Ce cocktail privé était entièrement payé par Dentons, anciennement Fraser Milner, le cabinet d’avocats qui a fourni à KPMG un avis juridique validant son stratagème de l’île de Man en 1999. Selon l’Agence du revenu du Canada, ce stratagème visait à tromper le fisc.

« Même si on peut croire que le juge n’a eu aucune conversation dans ce cocktail [...], il ne doit pas se placer dans une situation où il risque d’être soumis à une influence ou même à une apparence d’influence », dit André Lareau, professeur en fiscalité à l’Université Laval.

La semaine dernière, le Conseil canadien de la magistrature a déposé une plainte contre le juge Bocock et deux autres juges canadiens dans la foulée du reportage d’Enquête.

« Dans les trois cas, il y aura un examen du Conseil sur les allégations ou la possibilité d’inconduite de la part de ces juges », a mentionné le directeur général du Conseil, Norman Sabourin.

Vous avez des renseignements à nous faire parvenir sur ce sujet? Vous pouvez joindre Frédéric Zalac par courriel à frederic.zalac@radio-canada.ca ou par téléphone au 604 662-6882.

Apparence de justice

Dans un document déposé en cour pour expliquer sa décision, le juge Bocock estime que l’enquête du Conseil canadien de la magistrature est suffisante pour qu’il se récuse. Il dit qu’il n’était pas au courant que le cabinet Dentons était lié à l’affaire KPMG.

« Ma conjointe et moi avons brièvement assisté à la réception qui était ouverte à tous les participants du congrès et à leurs invités », écrit-il. « J’étais conscient de tous ces faits mais j’ignorais que Fraser Milner (maintenant Dentons) était cité en référence dans les causes. »

Pourtant, le lien entre Dentons et l’affaire KPMG n’était pas un secret.
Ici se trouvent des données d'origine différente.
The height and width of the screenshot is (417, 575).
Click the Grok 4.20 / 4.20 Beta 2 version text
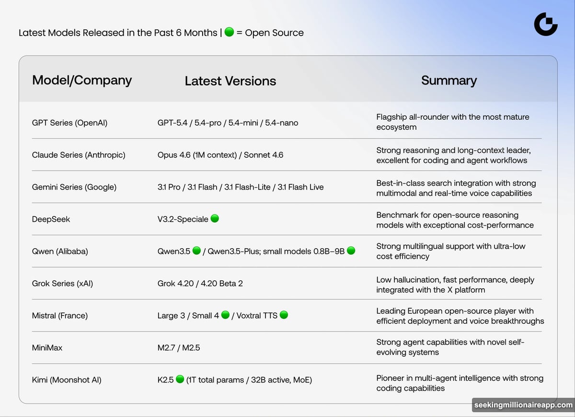200,284
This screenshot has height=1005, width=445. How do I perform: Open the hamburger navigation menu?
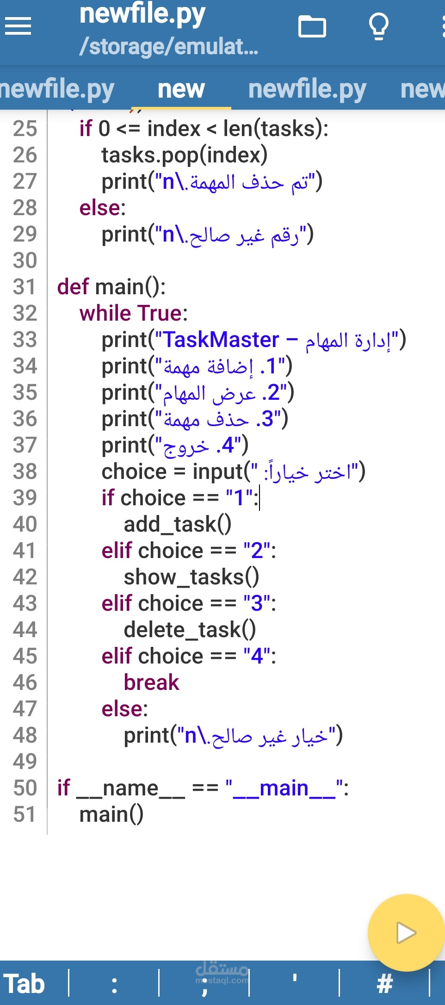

Un article sur ce sujet  (Nouvelle fenêtre)avait été publié en juin dernier par CBC alors que le juge Bocock était déjà saisi du dossier.

Le juge Bocock ajoute qu’il est non seulement important que justice se fasse, mais aussi qu’il y ait apparence de justice.

« Bien que je n’aie pas eu encore à rendre de décisions relatives à ces causes, je pourrais être appelé à le faire à l’avenir. C’est une autre raison pour laquelle je me récuse. »

— Une citation de  Le juge Randall Bocock

C’est le juge en chef de la Cour de l’impôt, Eugene Rossiter, qui nommera un remplaçant au juge Bocock dans ce dossier. Or, le juge Rossiter fait lui-même l’objet d’une plainte du Conseil concernant des propos controversés qu’il a tenus au sujet de la participation de la magistrature à des soirées cocktail.

« Je peux vous dire qu’après que j’ai vu les reportages à Radio-Canada, j’ai décidé d’instituer une plainte, comme il est de mon devoir, en vertu de nos procédures, contre le juge en chef Rossiter et le juge Bocock », a mentionné Norman Sabourin.

Lors d’une conférence sur la fiscalité à Calgary en novembre dernier, loin de condamner la pratique, le juge en chef Rossiter l’a même encouragée. Il a dit qu’il allait lui-même continuer à assister à des réceptions.

« Nous mangerons de la pizza. Nous boirons du vin et nous en boirons beaucoup », a-t-il affirmé, suivi d’applaudissements.

Avant la diffusion du reportage, le juge en chef avait déclaré à CBC/Radio-Canada que « le juge Bocock ne s’est pas placé en situation de conflit d’intérêts en assistant brièvement à une réception ouverte à tous les participants de la conférence ».